C’est qu’en effet l’état, en général, exploite plus cher et moins bien. Il n’est pas aiguillonné par la concurrence, puisqu’il la supprime. Il ne peut que réserver à d’innombrables fonctionnaires une place dans sa hiérarchie, un rôle banal dans un programme écrit d’avance. Aucun d’eux ne croit travailler pour lui-même en travaillant pour tout le monde. Celui qui travaille pour son compte, au contraire, a le secret des petites économies et le vif désir de mieux faire. Il ne se lasse pas soit de perfectionner ses méthodes d’outillage ou d’extraction, soit de chercher les meilleurs débouchés pour ses produits ; car s’il réussit, il est riche, honoré ; s’il échoue, ses enfans vont peut-être manquer de pain. La collectivité ne connaît ni ces espérances ni ces craintes.

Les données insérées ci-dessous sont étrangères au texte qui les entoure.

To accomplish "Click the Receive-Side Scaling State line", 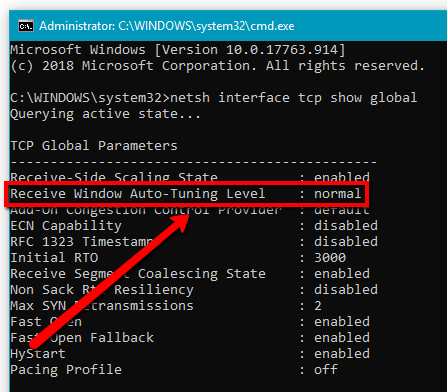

Qui ne comprend d’ailleurs que des difficultés sans nombre peuvent compliquer les rapports des mineurs et du gouvernement, tantôt amené par des considérations politiques à grossir démesurément les salaires et, par conséquent, obligé de produire à perte, tantôt conduit à sévir contre les ouvriers enrégimentés sous ses ordres et, s’ils résistent, à les traiter en rebelles ? Cependant l’état ne franchit pas impunément le cercle de ses attributions : la collectivité, qui lui reproche quelquefois la sécheresse ou la grêle, attribue naturellement à son impéritie l’échec d’une entreprise téméraire et se dispose à changer de maîtres ou de serviteurs.

Aussi, tandis que M. Girodet a déposé sur le bureau de la chambre une proposition vague, où il est dit d’abord que « la propriété des mines fait retour à l’état, » ensuite qu’une « loi spéciale déterminera leur mode d’exploitation, « MM. Brousse et Giard demandent que « l’exploitation des richesses minières soit concédée par la voie de l’adjudication, par parcelles et pour un temps déterminé. » C’est encore la théorie du « droit domanial, « mais présentée d’une façon plus discrète. Il y a là, du moins en apparence, comme un essai de transaction entre le système qui florissait naguère en Turquie et celui qu’ont adopté, de nos jours, la plupart des nations européennes. Mais, si l’on y regarde de près, rien ne ressemble moins au régime des concessions ni même au régime, moins arbitraire, que la commission des mines de l’Annam et du Tonkin propose d’introduire dans notre « empire colonial. »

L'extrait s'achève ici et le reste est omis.